Loading…
RSEConUK 2019 has ended
The Fourth Conference of Research Software Engineering was held at the University of Birmingham.

Content from all sessions is licensed under a Creative Commons Attribution 2.0 UK: England & Wales License.
Back To Schedule
Tuesday, September 17 • 13:30 - 14:10
#2C1 - Policy and Culture - Software development best practices - Why aren’t we implementing them?

Log in to save this to your schedule, view media, leave feedback and see who's attending!

Software developer guidelines have been around for a while now. Many groups and communities have created custom guidelines and teaching has increased throughout all disciplines, with dedicated projects leading the mission to encourage uptake. Nevertheless, adoption is slow.
In most cases, research projects produce prototypes or demonstrators. In the quest to create and innovate new tools and solutions, software quality is often overlooked.
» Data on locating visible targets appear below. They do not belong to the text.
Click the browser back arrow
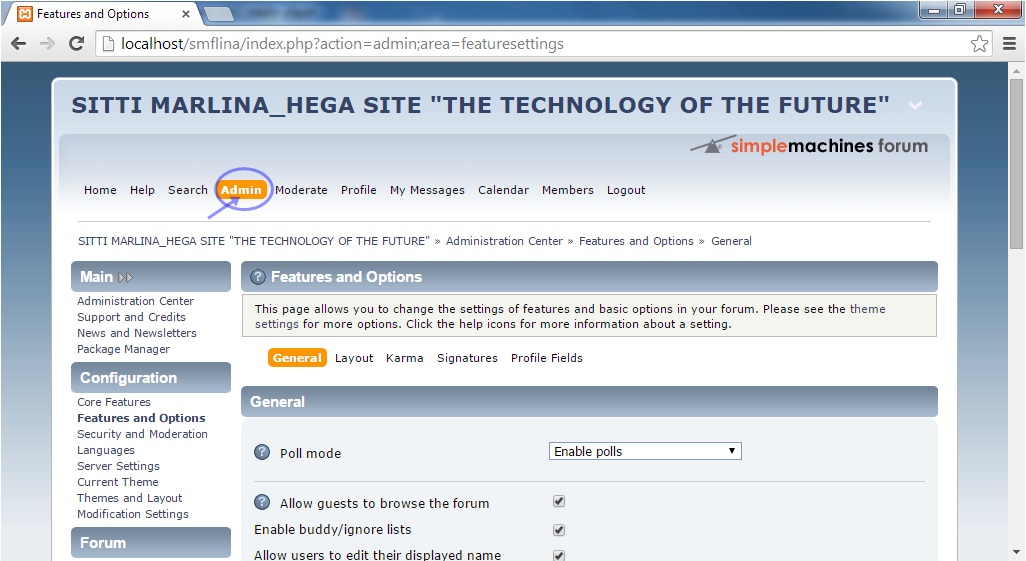1026x561 pixels. [18, 44]
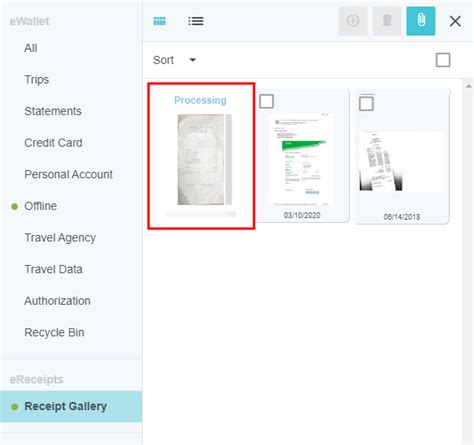Open the Trips category
Image resolution: width=474 pixels, height=445 pixels.
click(x=37, y=80)
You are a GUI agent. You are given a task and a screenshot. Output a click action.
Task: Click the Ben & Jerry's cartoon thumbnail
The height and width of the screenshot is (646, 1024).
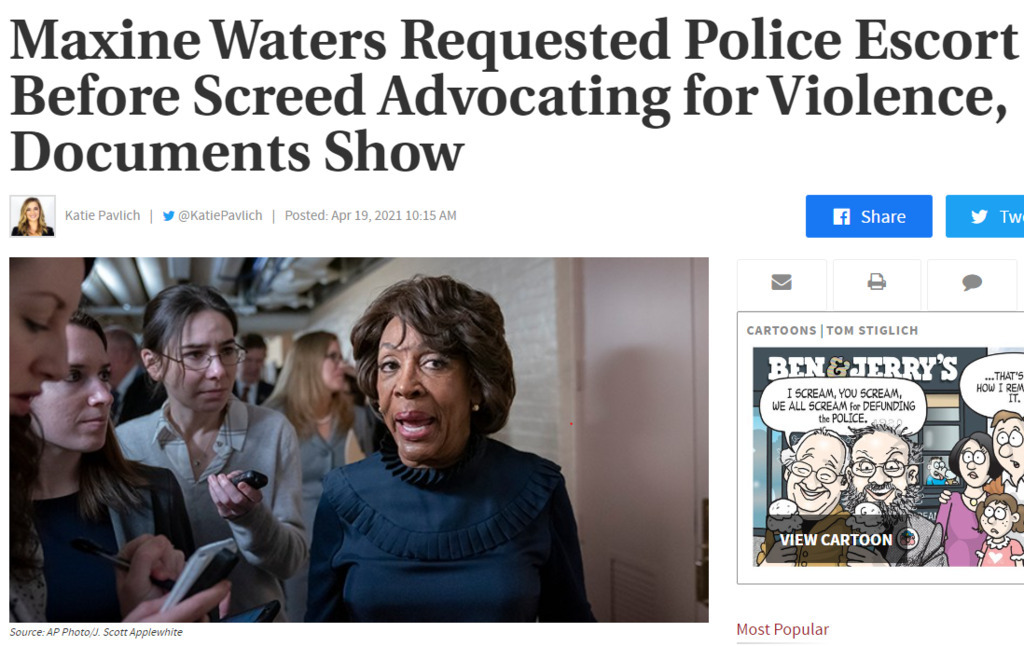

This causes a cemetery of research software produced through grants that never reached a state of technological stability and quality that enables reuse and reproducibility.
At the same time, awareness of existing best practices and quality criteria is rising throughout the community, with limited uptake for many practices. This discrepancy is being felt by the panellists in various positions.
The aim of the panel if to identify reasons for this and sketch possible scenarios to change this status quo. It is becoming more and more clear that only by recognising and crediting software as a dedicated research product as well as defining and enforcing requirements any change is possible. These aspects need to be implemented from the individual level up to enforcement by policy makers and funders.
The panel consists of
  • Anna Krystalli, University of Sheffield
  • Lucy Whalley, Imperial College London
  • Tobias Schlauch, German Aerospace Center (DLR)
  • Radovan Bast, University of Tromsø
  • Stephan Druskat, German Aerospace Center (DLR) (Scribe)
  • Carsten Thiel, CESSDA ERIC (Chair)
Example questions
  1. There is is no lack of best practice guides – but we seem to struggle implementing them. Why?
    • Is it due to personal interest or competence?
    • Is it more systemic and we miss support & incentives?
  2. Are there differences in adoption between disciplines?
  3. What effects do team culture and organisational structure have on day-to-day work?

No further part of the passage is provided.